The increased mortality risk in patients with severe pancreatitis and probiotic prophylaxis (16%) compared with placebo (6%) [15] could not be confirmed by our trial, which had a similar sample size. There are several differences between our study and the PROPATRIA trial. Firstly, the study populations were different. Secondly, the probiotic L. plantarum 299/299v differed from the PROPATRIA trial probiotic mixture (six different strains) [15], and the antimicrobial and immunological properties of the different probiotic strains vary greatly [31, 32]. Thirdly, patients in the present study received probiotics via nasogastric tubes. In the PROPATRIA trial, nasojejunal tubes were used [15]. Small bowel feeding has been shown to be associated with ischemic bowel disease in patients started on early enteral feeding after an abdominal procedure [33].

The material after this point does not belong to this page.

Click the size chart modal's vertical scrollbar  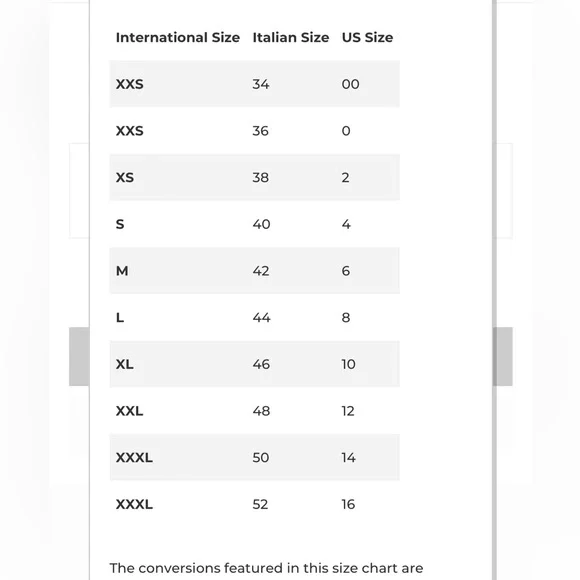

One limitation of the present study is the premature ending, which prevented the completion of patient enrolment. Crossover of units was deemed necessary after allocation on a unit level to prevent cross-colonisation [34, 35]. However, the crossover of units was not completed, resulting in an unequal mix of patients and disease burden, so the adjustments in the analyses, as mentioned above, had to be made. Another limitation could be that the study was not double-blinded, because surveillance cultures reveal on which unit SDD was used and on which unit not. Masking of these cultures would be impossible and unethical since additional antibiotic treatment has to be based on these culture results. Furthermore, one unit was designated the SDD unit and the other the LAB unit to prevent cross-colonisation between SDD and LAB patients. The fact that infections were defined retrospectively may have been a limitation, despite the fact that the examiners were blinded for the preventive treatment assigned to the patients.

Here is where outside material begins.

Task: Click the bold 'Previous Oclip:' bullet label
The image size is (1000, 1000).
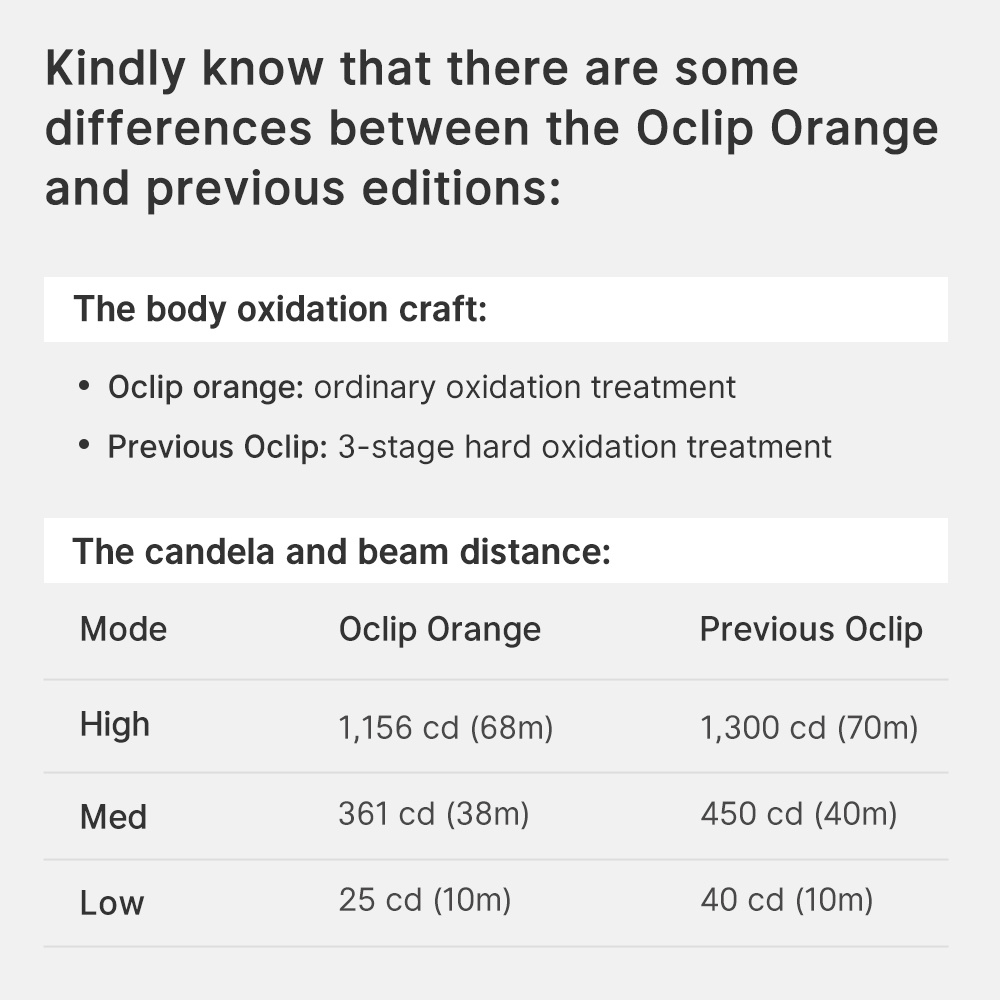Action: pyautogui.click(x=217, y=446)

A fourth limitation could be that only E. coli and enterococci were isolated from rectal swabs, whereas no oropharyngeal cultures were taken, thereby hampering the classification of infections in endogenous and exogenous. Thus, a concomitant exogenous problem affecting both study groups and causing infections cannot be ruled out.

In conclusion, the 130 critically ill patients receiving probiotics did not show a significantly increased ICU mortality or mortality at day 28 compared with the 124 patients receiving SDD. On the other hand, there was a tendency towards more infections in patients receiving LAB compared with SDD.